Work to complete :: After finding "The image size is (922, 550)." in a line below, print that line and the rest of the lines exactly, leaving out all pictures.

Data for this exercise ::
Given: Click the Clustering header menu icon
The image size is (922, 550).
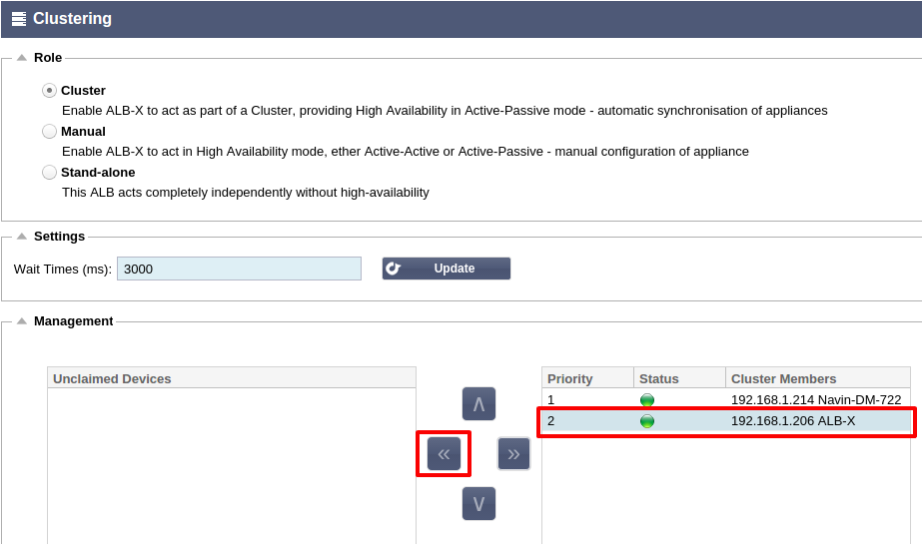Looking at the screenshot, I should tap(19, 19).
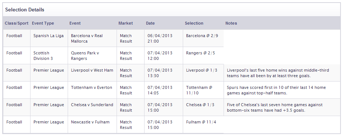The width and height of the screenshot is (342, 137).
Task: Select the Event column header
Action: click(75, 23)
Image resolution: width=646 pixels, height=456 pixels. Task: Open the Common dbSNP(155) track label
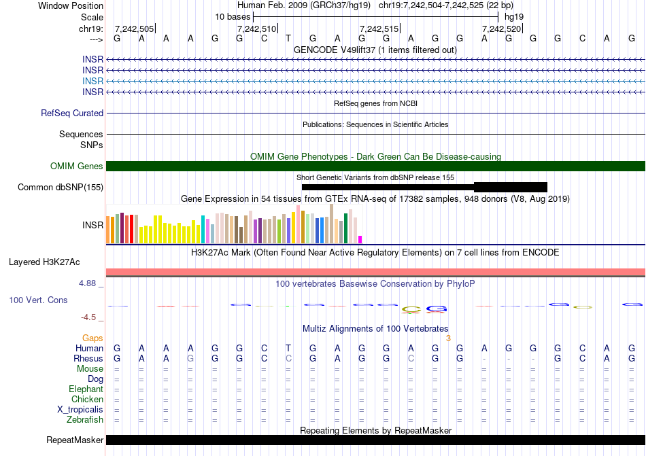pyautogui.click(x=61, y=188)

Reply to the task ::
The image size is (922, 550).
Looking at the screenshot, I should tap(19, 19).
The width and height of the screenshot is (342, 137).
Task: Select the Event column header
Action: click(75, 23)
Image resolution: width=646 pixels, height=456 pixels. Task: Open the Common dbSNP(155) track label
pyautogui.click(x=61, y=188)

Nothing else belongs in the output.